begin Page extract
Is this really what this patch is supposed to do? Shouldn't the loop
in unix_attach_fds() rather check for this:

    if (unlikely(fp->f_cred->user->unix_inflight > nofile &&
            !file_ns_capable(fp, &init_user_ns, CAP_SYS_RESOURCE) &&
            !file_ns_capable(fp, &init_user_ns, CAP_SYS_ADMIN)))
            return -ETOOMANYREFS;

(or keeping capable() rather than file_ns_capable(), depending on the
wanted semantics)

Furthermore, with this patch in place, a process better not pass any
file-descriptors to an untrusted process. This might have been a
stupid idea in the first place, but I would have expected the patch to
mention this. Because with this patch in place, a receiver of a
file-descriptor can bump the unix_inflight limit of the sender
arbitrarily. Did anyone notify the dbus maintainers of this? They
might wanna document this, if not already done (CC: smcv).

Why doesn't this patch modify "unix_inflight" of the sender rather
than the passed descriptors? It would require pinning the affected
user in 'scm' contexts, but that is probably already the case, anyway.
This way, the original ETOOMANYREFS check would be perfectly fine.

Anyway, can someone provide a high-level description of what exactly
this patch is supposed to do? Which operation should be limited, who
should inflight FDs be accounted on, and which rlimit should be used
on each operation? I'm having a hard time auditing existing
user-space, given just the scarce description of this commit.

Thanks
David

> +       spin_unlock(&unix_gc_lock);
>  }
>
>  void unix_notinflight(struct file *fp)
>  {
>         struct sock *s = unix_get_socket(fp);
>
> +       spin_lock(&unix_gc_lock);
> +
>         if (s) {
>                 struct unix_sock *u = unix_sk(s);
>
> -               spin_lock(&unix_gc_lock);
>                 BUG_ON(list_empty(&u->link));
>
>                 if (atomic_long_dec_and_test(&u->inflight))
>                         list_del_init(&u->link);
>                 unix_tot_inflight--;
> -               spin_unlock(&unix_gc_lock);
>         }
> +       fp->f_cred->user->unix_inflight--;
> +       spin_unlock(&unix_gc_lock);
>  }
>
>  static void scan_inflight(struct sock *x, void (*func)(struct unix_sock *),
> --
> 1.7.12.1
>
>
>
Simon McVittie Feb. 3, 2016, 11:36 a.m. UTC | #3
On 02/02/16 17:34, David Herrmann wrote:
> Furthermore, with this patch in place, a process better not pass any
> file-descriptors to an untrusted process.
end Page extract
begin Dataset rows
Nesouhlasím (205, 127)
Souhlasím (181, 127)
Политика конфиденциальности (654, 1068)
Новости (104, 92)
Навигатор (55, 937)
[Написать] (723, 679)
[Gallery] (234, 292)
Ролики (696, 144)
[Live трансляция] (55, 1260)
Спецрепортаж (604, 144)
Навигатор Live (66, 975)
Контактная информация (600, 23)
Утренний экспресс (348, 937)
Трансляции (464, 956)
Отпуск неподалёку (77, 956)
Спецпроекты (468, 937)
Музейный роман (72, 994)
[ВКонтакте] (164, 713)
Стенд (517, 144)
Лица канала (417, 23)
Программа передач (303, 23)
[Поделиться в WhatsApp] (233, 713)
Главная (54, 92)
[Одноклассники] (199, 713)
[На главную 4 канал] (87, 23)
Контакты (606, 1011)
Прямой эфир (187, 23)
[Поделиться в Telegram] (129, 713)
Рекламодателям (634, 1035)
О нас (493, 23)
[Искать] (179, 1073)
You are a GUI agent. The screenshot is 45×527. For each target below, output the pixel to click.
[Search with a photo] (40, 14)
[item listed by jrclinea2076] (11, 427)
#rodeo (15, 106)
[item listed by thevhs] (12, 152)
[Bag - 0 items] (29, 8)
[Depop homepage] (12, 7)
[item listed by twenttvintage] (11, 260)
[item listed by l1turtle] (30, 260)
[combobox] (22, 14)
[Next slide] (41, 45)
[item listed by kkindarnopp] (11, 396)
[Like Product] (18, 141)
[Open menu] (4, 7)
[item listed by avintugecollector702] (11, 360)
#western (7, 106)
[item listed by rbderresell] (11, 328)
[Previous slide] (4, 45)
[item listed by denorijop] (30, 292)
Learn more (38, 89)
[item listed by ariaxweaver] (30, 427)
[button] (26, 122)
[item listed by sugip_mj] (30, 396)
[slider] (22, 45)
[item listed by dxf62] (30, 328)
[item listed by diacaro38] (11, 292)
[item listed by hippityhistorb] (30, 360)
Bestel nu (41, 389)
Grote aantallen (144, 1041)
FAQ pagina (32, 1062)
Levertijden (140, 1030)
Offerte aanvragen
end Dataset rows
(Written request) Rewrite the stretch of the kernel patch discussion from "if (unlikely(fp->f_cred->user->unix_inflight >" through "wanted semantics)", renaming "file_ns_capable" to "sock_ns_capable" throughout.

(The completed task)
if (unlikely(fp->f_cred->user->unix_inflight > nofile &&
            !sock_ns_capable(fp, &init_user_ns, CAP_SYS_RESOURCE) &&
            !sock_ns_capable(fp, &init_user_ns, CAP_SYS_ADMIN)))
            return -ETOOMANYREFS;

(or keeping capable() rather than sock_ns_capable(), depending on the
wanted semantics)